# [Your goal]
How many lines of the data below contain the string "legend"? Case matters, so an uppercase letter does not match a lowercase one. Reply with the number alone.

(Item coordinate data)

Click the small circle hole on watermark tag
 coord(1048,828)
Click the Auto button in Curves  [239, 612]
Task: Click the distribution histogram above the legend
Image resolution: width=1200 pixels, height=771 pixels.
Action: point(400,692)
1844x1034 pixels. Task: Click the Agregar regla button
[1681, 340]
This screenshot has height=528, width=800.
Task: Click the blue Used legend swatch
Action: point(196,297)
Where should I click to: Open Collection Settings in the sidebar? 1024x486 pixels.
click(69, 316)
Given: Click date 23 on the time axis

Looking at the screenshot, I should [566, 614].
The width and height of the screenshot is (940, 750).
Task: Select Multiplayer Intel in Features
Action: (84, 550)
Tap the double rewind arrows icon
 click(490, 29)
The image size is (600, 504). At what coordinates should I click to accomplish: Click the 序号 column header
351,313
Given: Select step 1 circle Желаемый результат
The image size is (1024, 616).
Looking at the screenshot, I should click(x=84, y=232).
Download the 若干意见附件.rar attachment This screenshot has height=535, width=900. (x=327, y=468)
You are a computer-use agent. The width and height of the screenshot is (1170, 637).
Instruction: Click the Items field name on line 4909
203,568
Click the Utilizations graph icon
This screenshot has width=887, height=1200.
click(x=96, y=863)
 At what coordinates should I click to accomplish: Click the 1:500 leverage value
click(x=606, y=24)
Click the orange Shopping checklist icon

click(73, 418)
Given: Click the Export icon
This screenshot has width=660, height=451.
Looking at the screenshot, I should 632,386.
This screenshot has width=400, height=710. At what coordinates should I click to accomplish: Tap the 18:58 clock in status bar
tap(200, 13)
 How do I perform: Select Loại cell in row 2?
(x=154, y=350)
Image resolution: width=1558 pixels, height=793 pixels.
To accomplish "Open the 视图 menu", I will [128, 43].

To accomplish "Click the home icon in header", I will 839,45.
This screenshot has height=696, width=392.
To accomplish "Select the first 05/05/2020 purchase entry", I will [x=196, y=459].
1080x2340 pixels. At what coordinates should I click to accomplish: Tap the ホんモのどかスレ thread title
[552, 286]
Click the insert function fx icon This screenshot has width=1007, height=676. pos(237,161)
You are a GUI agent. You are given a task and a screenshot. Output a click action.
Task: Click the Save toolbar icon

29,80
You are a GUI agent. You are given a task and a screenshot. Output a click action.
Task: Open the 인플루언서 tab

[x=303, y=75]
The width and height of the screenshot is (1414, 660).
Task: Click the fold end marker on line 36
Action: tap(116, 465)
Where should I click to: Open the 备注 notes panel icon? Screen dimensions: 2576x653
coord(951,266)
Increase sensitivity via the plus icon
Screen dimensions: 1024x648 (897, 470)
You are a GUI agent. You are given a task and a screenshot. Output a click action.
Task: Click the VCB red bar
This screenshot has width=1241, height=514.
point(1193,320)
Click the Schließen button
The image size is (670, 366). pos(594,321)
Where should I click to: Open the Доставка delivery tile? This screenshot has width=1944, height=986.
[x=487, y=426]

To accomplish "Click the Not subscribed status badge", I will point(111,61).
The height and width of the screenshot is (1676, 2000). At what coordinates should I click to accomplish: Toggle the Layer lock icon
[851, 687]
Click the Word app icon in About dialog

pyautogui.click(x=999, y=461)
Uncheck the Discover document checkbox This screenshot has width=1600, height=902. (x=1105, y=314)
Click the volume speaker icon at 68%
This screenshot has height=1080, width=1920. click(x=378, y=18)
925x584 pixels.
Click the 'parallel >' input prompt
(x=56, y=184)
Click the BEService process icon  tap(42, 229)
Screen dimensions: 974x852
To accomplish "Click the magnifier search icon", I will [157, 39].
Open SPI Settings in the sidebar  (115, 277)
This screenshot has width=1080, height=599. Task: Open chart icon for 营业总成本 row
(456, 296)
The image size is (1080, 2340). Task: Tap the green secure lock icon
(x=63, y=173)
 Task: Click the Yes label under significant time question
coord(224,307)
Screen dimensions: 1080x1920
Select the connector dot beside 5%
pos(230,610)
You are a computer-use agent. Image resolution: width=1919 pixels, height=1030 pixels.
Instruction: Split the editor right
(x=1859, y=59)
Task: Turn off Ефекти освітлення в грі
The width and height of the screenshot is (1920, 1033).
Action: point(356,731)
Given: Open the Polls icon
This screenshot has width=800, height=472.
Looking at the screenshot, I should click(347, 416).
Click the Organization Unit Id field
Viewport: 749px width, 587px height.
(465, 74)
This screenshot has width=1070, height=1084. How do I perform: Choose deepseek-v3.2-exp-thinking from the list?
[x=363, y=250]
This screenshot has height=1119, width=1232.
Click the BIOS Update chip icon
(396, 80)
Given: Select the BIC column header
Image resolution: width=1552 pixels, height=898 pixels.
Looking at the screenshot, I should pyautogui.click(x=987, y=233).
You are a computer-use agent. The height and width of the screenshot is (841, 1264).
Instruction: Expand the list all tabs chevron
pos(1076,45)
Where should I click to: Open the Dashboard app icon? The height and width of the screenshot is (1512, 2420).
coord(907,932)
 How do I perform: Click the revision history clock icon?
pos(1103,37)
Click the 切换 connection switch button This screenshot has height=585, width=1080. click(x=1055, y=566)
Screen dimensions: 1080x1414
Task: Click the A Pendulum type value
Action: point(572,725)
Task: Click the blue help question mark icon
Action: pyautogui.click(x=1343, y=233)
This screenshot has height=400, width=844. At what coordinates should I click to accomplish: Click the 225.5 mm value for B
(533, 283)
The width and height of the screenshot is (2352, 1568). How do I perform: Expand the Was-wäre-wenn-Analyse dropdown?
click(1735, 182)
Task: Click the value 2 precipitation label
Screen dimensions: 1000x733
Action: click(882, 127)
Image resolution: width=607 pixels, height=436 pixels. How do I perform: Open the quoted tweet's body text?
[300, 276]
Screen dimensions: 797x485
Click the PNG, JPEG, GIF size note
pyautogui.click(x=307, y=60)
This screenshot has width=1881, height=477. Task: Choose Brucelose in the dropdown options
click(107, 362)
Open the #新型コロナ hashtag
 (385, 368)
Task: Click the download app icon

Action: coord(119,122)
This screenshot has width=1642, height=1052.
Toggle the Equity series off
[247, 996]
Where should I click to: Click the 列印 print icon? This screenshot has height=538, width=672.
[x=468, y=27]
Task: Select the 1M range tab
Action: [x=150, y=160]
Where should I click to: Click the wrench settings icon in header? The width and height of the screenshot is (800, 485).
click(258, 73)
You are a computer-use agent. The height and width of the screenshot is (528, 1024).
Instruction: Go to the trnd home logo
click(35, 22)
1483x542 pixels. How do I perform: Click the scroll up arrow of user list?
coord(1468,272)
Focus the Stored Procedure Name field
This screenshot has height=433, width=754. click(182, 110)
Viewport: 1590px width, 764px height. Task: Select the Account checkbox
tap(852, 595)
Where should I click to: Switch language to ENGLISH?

# [Task output]
2